I have a 2012 Sonic, bought used with 23,000km on it. I basically got what I paid for. It doesn't accelerate too fast, but is good on gas. Not as good as the manufacturer says, but all cars are like that. I bought all-weather tires too, as the factory ones sucked in cold weather, did not feel safe driving on them at all last winter. Much better on better tires. It is a basic car, for a low price.

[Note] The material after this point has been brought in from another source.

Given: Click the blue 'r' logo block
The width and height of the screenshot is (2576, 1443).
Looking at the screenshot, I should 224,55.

I am ok with the smaller car, however overall a few extra thousand dollars, I am sure the Cruze would have been worth it.


----------



## cougar (Oct 15, 2014)

Thanks all-have purchased the car now so appreciate all your feedback!


----------



## My Own Advisor (Sep 24, 2012)

What did you get?


----------



## m3s (Apr 3, 2010)

That was fast


----------



## cougar (Oct 15, 2014)

Mazda 3 in the end. Thanks again.


----------



## slacker (Mar 8, 2010)

Make sure to get some kind of "rust check" like guaranteed. It's worth it, because a rusty car is hard to sell.


----------



## sags (May 15, 2010)

Congrats..............nothing like that "new car feeling"............LOL.


----------



## cougar (Oct 15, 2014)

Thanks-we do like it!


----------



## RBull (Jan 20, 2013)

Good choice. 

#1 small car in most comparisons. 

Excellent resale as well.


----------



## NorthKC (Apr 1, 2013)

Great car. I have it for 3 years in April and I have absolutely no regrets. I do recommend getting the car Krown'ed or Rust Check as the paint is so thin that it doesn't take much to scrape it (true on all cars now). So, if you happen to have a stone chip, that's potential for rust right there. Clean your car regularly especially on a warm day in the winter to get all that salt off, rust-proof it once a year and you'll be golden. 

Congrats on your purchase!


----------



## evilspoons (Feb 25, 2015)

Old thread yadda yadda, but... Mazda 3.

It's a much more interesting car to drive. They sacrifice 5% of comfort for 50% more "enjoyability". It is nimble and light on its feet instead of numb and boring. I got my dad to buy one, I got my coworker to buy one, and I finally bought one myself (after almost buying one several years ago... they were out of stock on manual transmissions and I picked up a used Volvo instead.)


----------



## Sherlock (Apr 18, 2010)

I like the Mazdaspeed 3... Can't wait to see what the redesigned one will look like.


----------